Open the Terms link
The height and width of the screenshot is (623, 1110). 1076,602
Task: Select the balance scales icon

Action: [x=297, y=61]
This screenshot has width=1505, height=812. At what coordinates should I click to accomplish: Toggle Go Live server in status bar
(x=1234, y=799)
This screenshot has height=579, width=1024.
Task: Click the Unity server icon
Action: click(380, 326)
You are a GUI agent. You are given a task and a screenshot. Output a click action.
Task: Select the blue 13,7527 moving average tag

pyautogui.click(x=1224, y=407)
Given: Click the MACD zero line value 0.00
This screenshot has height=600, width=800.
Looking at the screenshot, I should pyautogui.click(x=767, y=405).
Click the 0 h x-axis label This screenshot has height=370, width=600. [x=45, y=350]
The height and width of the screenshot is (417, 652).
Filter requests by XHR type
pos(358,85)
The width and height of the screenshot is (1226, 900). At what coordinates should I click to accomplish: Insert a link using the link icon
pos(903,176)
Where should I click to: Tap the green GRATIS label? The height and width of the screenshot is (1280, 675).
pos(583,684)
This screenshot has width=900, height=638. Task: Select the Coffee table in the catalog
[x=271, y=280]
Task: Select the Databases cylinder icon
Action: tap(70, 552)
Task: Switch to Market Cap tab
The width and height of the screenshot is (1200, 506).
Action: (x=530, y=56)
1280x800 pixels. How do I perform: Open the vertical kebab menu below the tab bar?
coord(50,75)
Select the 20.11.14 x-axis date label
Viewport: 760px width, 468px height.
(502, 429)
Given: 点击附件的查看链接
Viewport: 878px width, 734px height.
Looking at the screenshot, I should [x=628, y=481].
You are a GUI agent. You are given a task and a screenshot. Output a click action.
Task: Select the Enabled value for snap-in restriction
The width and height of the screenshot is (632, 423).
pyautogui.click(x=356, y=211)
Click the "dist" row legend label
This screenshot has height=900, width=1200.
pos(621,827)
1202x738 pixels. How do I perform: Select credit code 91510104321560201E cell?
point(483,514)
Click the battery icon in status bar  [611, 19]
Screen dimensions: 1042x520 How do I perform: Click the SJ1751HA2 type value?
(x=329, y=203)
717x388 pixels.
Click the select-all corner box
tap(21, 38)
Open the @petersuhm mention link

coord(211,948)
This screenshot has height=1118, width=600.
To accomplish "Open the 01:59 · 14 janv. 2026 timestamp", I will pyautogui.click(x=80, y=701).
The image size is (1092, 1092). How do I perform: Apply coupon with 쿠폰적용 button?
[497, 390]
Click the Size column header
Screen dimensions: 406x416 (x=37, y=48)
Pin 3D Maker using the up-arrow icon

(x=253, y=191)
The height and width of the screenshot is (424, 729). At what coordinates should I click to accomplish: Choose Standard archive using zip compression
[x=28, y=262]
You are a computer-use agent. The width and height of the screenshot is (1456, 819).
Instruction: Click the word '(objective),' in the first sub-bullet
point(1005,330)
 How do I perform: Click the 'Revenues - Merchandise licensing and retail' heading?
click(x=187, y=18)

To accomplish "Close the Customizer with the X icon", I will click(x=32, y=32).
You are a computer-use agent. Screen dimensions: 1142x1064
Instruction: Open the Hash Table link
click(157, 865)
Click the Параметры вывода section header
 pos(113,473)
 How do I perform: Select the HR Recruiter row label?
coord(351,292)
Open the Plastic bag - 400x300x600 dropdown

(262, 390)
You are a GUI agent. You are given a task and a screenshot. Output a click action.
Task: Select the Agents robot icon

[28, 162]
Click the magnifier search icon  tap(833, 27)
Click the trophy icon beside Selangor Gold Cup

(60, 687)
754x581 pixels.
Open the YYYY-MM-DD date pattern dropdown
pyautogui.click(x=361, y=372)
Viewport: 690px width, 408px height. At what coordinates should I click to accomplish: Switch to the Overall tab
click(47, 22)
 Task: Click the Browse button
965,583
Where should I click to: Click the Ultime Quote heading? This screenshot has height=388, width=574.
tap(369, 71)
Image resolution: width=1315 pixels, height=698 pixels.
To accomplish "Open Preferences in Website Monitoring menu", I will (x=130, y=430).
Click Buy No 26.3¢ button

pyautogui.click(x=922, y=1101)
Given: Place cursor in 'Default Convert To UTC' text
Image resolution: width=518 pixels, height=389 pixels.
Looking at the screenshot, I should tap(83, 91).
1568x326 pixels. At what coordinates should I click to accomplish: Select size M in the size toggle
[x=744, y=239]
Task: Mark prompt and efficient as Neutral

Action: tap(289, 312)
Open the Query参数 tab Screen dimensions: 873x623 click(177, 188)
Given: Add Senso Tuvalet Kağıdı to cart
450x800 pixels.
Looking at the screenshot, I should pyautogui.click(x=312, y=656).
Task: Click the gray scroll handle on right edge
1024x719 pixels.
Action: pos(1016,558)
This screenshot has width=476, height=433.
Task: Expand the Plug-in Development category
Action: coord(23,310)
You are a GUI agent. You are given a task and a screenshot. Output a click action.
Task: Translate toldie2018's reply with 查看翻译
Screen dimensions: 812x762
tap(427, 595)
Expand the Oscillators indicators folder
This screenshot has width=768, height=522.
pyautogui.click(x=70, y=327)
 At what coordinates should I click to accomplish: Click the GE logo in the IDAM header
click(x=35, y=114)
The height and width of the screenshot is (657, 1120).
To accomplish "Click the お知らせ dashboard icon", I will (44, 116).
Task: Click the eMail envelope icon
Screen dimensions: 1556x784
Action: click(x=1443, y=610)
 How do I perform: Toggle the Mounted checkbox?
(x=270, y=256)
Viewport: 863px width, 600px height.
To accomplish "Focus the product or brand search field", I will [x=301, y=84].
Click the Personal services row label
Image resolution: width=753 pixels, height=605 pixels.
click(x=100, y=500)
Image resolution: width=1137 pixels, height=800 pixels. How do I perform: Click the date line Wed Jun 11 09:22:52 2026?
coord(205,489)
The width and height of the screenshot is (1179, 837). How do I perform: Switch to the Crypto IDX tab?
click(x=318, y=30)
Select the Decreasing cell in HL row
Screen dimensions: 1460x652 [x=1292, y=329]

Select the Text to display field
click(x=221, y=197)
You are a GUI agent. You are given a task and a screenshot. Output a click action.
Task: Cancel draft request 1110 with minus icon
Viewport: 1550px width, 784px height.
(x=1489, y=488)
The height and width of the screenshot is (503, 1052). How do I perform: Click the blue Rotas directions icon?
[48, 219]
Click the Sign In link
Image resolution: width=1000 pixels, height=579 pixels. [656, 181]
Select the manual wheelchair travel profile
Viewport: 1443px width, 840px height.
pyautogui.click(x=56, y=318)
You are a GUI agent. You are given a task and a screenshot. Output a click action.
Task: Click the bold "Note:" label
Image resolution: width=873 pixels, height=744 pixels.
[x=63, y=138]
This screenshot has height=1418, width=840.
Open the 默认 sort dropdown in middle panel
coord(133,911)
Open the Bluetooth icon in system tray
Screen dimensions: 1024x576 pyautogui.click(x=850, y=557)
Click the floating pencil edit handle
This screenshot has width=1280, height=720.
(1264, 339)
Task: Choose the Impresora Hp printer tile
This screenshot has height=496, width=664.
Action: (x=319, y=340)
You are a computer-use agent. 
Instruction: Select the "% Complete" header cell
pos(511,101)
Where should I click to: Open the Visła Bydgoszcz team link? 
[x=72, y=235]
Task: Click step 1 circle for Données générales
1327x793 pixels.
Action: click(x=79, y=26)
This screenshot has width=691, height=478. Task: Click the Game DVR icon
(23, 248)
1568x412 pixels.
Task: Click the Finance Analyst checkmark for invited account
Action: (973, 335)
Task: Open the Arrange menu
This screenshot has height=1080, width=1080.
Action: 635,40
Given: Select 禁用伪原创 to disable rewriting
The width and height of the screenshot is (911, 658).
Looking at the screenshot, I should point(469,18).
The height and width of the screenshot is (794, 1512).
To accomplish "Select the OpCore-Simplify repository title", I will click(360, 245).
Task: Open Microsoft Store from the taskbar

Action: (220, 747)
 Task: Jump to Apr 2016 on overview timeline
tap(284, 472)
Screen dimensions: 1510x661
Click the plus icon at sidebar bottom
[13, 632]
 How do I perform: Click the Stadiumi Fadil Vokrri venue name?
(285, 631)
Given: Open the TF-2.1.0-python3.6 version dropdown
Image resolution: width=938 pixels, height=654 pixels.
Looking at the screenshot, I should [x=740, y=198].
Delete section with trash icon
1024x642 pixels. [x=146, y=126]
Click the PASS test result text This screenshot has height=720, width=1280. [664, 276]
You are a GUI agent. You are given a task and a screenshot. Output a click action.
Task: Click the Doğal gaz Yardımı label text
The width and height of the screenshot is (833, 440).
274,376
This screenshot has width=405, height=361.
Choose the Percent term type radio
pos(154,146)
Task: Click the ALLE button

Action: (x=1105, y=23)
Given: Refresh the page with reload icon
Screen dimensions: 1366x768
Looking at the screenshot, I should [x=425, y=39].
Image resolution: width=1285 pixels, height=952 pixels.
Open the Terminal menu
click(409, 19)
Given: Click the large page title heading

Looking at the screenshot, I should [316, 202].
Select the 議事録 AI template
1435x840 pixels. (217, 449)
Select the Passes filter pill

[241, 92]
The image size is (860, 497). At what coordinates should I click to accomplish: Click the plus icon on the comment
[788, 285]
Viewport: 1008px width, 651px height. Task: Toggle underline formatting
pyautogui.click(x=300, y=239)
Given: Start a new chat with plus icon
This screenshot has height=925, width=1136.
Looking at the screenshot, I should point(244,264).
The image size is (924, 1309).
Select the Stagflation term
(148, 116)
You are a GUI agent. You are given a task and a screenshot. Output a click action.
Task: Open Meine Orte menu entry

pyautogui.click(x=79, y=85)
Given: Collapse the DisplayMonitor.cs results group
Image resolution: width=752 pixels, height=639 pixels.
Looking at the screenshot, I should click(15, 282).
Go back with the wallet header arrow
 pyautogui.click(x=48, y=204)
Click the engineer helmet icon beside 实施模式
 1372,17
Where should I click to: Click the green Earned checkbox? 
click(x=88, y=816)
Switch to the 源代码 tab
.....
**TASK OBJECTIVE**
Starting at the line that contains "The width and height of the screenshot is (833, 440).", quote each remaining line of the entries above, unchanged.

**WRITTEN SOLUTION**
The width and height of the screenshot is (833, 440).
274,376
This screenshot has width=405, height=361.
Choose the Percent term type radio
pos(154,146)
Task: Click the ALLE button

Action: (x=1105, y=23)
Given: Refresh the page with reload icon
Screen dimensions: 1366x768
Looking at the screenshot, I should [x=425, y=39].
Image resolution: width=1285 pixels, height=952 pixels.
Open the Terminal menu
click(409, 19)
Given: Click the large page title heading

Looking at the screenshot, I should [316, 202].
Select the 議事録 AI template
1435x840 pixels. (217, 449)
Select the Passes filter pill

[241, 92]
The image size is (860, 497). At what coordinates should I click to accomplish: Click the plus icon on the comment
[788, 285]
Viewport: 1008px width, 651px height. Task: Toggle underline formatting
pyautogui.click(x=300, y=239)
Given: Start a new chat with plus icon
This screenshot has height=925, width=1136.
Looking at the screenshot, I should point(244,264).
The image size is (924, 1309).
Select the Stagflation term
(148, 116)
You are a GUI agent. You are given a task and a screenshot. Output a click action.
Task: Open Meine Orte menu entry

pyautogui.click(x=79, y=85)
Given: Collapse the DisplayMonitor.cs results group
Image resolution: width=752 pixels, height=639 pixels.
Looking at the screenshot, I should click(15, 282).
Go back with the wallet header arrow
 pyautogui.click(x=48, y=204)
Click the engineer helmet icon beside 实施模式
 1372,17
Where should I click to: Click the green Earned checkbox? 
click(x=88, y=816)
Switch to the 源代码 tab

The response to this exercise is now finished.